Choosing a transport, i.e. which mechanism will actually transfer your messages, has a great impact on the characteristics you can expect from your service bus. In Rebus' current state, the MSMQ, Azure Service Bus, and the RabbitMQ transports can be considered fairly mature, as there are people using these two for critical stuff out there.
Using the Configuration API, you may configure your Rebus to use the MSMQ transport like so:
Configure.With(...) .Transport(t => t.UseMsmq("inputQueueName")) // etc
which will make Rebus send and receive messages using MSMQ, using the queue "inputQueueName" as its input queue (i.e. this particular endpoint will start receiving messages from the queue named "inputQueueName", which will automatically be created).
No matter how you specify the queue names, the queues will automatically be created if they do not already exist. They will automatically be made transactional, and the owner will be the current user, and local administrators will be granted full rights to the queues.
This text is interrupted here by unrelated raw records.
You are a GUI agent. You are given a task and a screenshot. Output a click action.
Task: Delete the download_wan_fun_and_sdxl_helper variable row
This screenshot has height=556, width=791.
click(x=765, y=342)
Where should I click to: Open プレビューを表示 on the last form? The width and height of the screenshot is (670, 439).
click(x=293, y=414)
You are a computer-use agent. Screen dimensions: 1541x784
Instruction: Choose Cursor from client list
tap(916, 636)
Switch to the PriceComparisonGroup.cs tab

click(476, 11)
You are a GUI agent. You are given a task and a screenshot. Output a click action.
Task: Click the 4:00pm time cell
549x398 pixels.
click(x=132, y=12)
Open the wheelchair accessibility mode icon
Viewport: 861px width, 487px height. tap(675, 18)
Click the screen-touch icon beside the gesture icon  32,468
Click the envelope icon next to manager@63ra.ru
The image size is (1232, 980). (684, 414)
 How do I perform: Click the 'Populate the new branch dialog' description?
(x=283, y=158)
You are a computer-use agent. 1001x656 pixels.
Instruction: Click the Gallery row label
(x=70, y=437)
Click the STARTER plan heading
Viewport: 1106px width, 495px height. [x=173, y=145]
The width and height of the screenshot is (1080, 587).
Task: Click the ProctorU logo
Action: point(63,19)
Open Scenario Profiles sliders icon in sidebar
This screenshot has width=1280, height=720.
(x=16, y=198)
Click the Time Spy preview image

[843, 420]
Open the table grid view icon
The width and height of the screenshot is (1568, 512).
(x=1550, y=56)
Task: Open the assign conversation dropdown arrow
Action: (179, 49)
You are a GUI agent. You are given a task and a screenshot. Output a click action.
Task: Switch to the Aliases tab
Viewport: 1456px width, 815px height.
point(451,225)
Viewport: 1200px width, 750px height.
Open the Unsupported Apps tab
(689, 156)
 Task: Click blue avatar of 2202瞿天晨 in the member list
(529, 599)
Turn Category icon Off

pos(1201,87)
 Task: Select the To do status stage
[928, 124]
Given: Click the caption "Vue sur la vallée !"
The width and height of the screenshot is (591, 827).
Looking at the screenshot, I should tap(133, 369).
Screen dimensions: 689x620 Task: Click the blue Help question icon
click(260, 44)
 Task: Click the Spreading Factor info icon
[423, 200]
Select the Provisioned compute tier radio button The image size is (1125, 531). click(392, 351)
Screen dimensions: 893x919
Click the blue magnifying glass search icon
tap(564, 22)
A transport implementation for RabbitMQ is also available, so if you include the
Rebus.RabbitMQ package, you can go
Configure.With(...) .Transport(t => t.UseRabbitMq("amqp://localhost", "inputQueueName")) // etc
as well. As RabbitMQ is a totally different beast compared to MSMQ, there's some other really interesting options available for the RabbitMQ transport as well. Please check out the RabbitMQ transport for more information.
Azure Service Bus transport
A transport implementation has been made that uses Azure Service Bus to move messages around. The Azure Service Bus transport comes in two flavors:
- one that fully utilizes Azure Service Bus' capabilities, i.e. uses topics and subscriptions for pub/sub messaging - requires Azure Service Bus at least on the Standard tier
- one that only uses Azure Service Bus' queues - works with Azure Service Bus Basic tier
You can configure Rebus to use it by going
Configure.With(...) .Transport(t => t.UseAzureServiceBus(connectionString, "my_input_queue") .(...) // etc
including several other
UseAzureServiceBus... variants. If you're curious, read more about the Azure Service Bus transport.
If you're worried that someone might eavesdrop and read the messages that your applications are sending and receiving, you can enable encryption as a decorator on whichever transport you've chosen. It can be done like this:
Configure.With(...) .Transport(t => (...)) .Options(t => t.EnableEncryption("someKey")) // etc
The key can be generated with the
RijndaelManaged class, or you can leave the generation to Rebus by trying to start the bus without a valid key (i.e. use
null or some other gibberish).
The encryption relies on the same key being configured in all Rebus apps that should be able to communicate.
A transports implementation exists for Azure Queues as well, but it's to be considered very immature! If the Azure Queues transport divorces you from your wife, eats your sandwich, pisses in your coffee, and just generally ruins your life, don't say I didn't warn you!